A new side dubbed 1. FC Göttingen 05 rose from the ashes and its youth teams returned to the pitch. A merger was arranged with RSV Geismar which needed some help after being relegated and also having their own side fall apart. The combined side has returned to play in 2005–06 as RSV Göttingen 05. After a fourth and a fifth place finally succeeded in the 2010/11 season the championship in the now called Landesliga Braunschweig. The highlight of the season was the 1–1 draw in the local derby at SVG Göttingen in front of 2,500 spectators.

With the promotion, RSV plays in the fifth-tier Oberliga Niedersachsen, where the team finished 13th in the 2011/12 season. On September 20, 2012, the board of RSV Göttingen 05 unanimously decided to spin off the soccer department from the club and transfer the playing rights of the first men's team to 1. SC Göttingen 05, which was founded on September 27, 2012. The new club bears the same name as its predecessor, 1. SC Göttingen 05, which had to be dissolved in 2003 due to insolvency. The club sees itself in its tradition, even if it is not a successor club in the legal sense. In the course of this, the black-yellow-green RSV emblem was replaced by the old black-yellow emblem. The new founding of the club took place mistakenly first with the spelling I. SC Göttingen 05. In December 2022, it was decided at the annual general meeting of the club to correct this and to carry the club name in the historically correct spelling of the predecessor club.

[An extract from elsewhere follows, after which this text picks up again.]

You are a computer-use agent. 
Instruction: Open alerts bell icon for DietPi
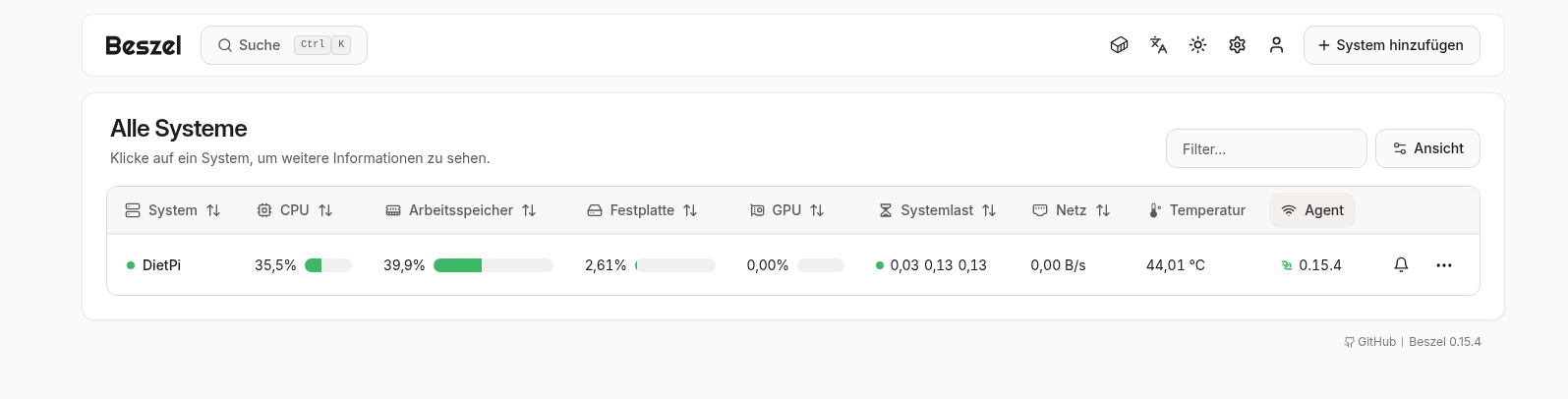pos(1401,265)
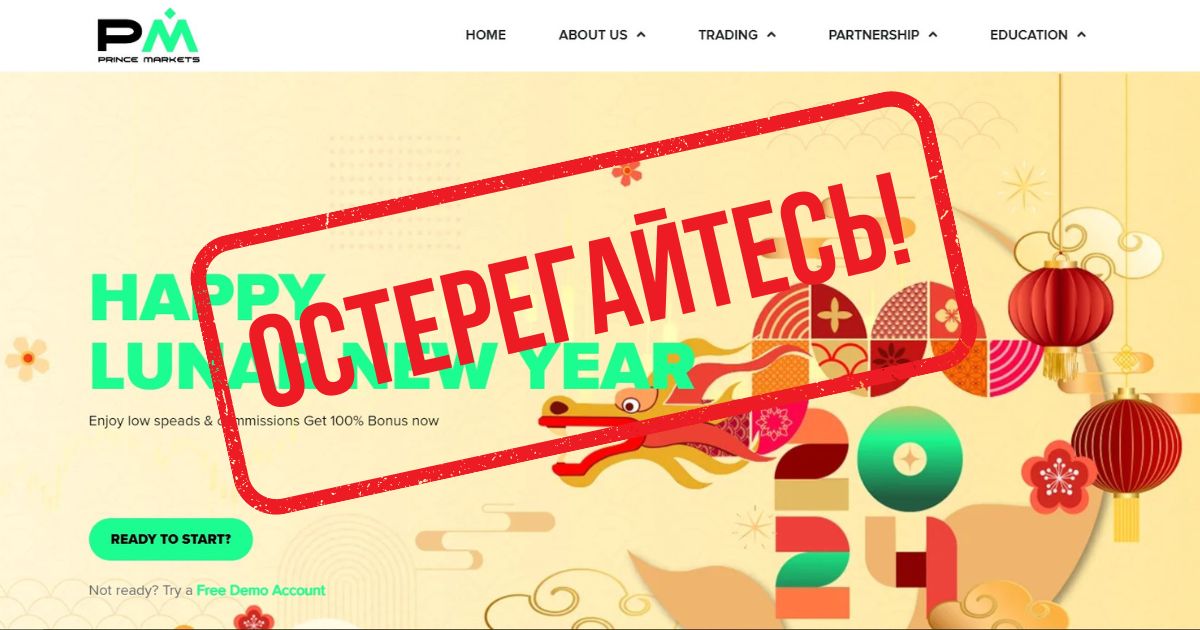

After a stint in the tier five Niedersachsenliga the club was relegated from this league after coming last in 2014–15. A year later, the team was relegated to the Bezirksliga, which was followed by direct promotion after a duel with local rivals Sparta Göttingen.

==Honours==

Historical chart of the club's league performance

===1. SC Göttingen 05===
- Lower Saxony Cup
  - Champions: 1963, 1967^{‡}
- Oberliga Niedersachsen/Bremen
  - Champions: 1999, 2001
- Bezirksliga Braunschweig 4
  - Champions: 2018
- Wittinger Bezirkspokal
  - Champions: 2024

===RSV Göttingen 05===
- Landesliga Braunschweig
  - Champions: 2011

^{‡} Won by the club's reserve team.